What’s the best piece of advice you’ve ever received?
My Grandpa Carroll had a simple expression he repeated so often that it stuck with many of us- it was “Do your own thinking!” or sometimes…”Always do your own thinking!” I think he trusted that a Carroll was usually pretty sharp and we’d often come to decent conclusions if we learned to do our own calculations. He was famously good at math and estimations and trusted that giving a good look to something would always be worth his time.
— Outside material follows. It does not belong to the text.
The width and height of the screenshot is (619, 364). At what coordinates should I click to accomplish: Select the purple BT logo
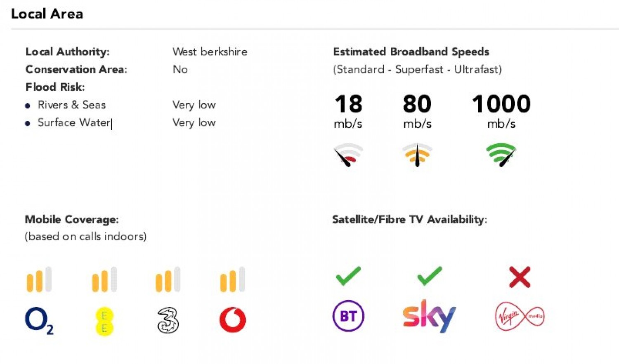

He always said it in a way that was rich with implied substance and meaning. He really wanted us to not take others’ answers as gospel- that tradition, hierarchy, and pomp or circumstance were not a good reason to abandon your own compasses and faculties. Laziness, lack of moral depth, lack of a willingness to not run your own numbers, are all unacceptable.
Steve Jobs famously said:
“Your time is limited, so don’t waste it living someone else’s life. Don’t be trapped by dogma – which is living with the results of other people’s thinking. Don’t let the noise of other’s opinions drown out your own inner voice. And most important, have the courage to follow your heart and intuition. They somehow already know what you truly want to become. Everything else is secondary.”
My Grandpa Carroll was on to it already- that living with the results of other people’s thinking – could be a trap. You have to trust that your faculties are on par, or higher, than the common results reached by wider society. It doesn’t mean that I view my views on science as better than a scientist’s, or that my hot take on a complex topic will be superior to an expert’s, but it is to say that if I genuinely think through a tough topic, whether it’s one of morality or some intellectual issue, I can hope to reach a conclusion as good or better than taking the societal average answer as a fair guide.
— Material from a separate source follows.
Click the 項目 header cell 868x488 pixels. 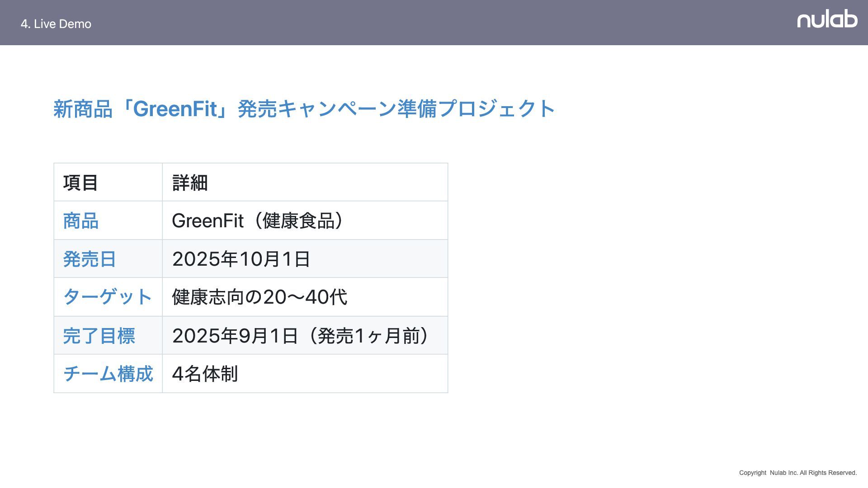[x=108, y=183]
What I try to pass on as I quote my grandfather, too, is that you must have humility that your sought-out answers are not someone else’s. After all, YOUR personal revealed truth is someone else’s “others’ dogma.” This is not to say there are no moral absolutes or objective truths- but that room for the single individual to analyze and make their own informed choices, is a right, a privilege, and a responsibility.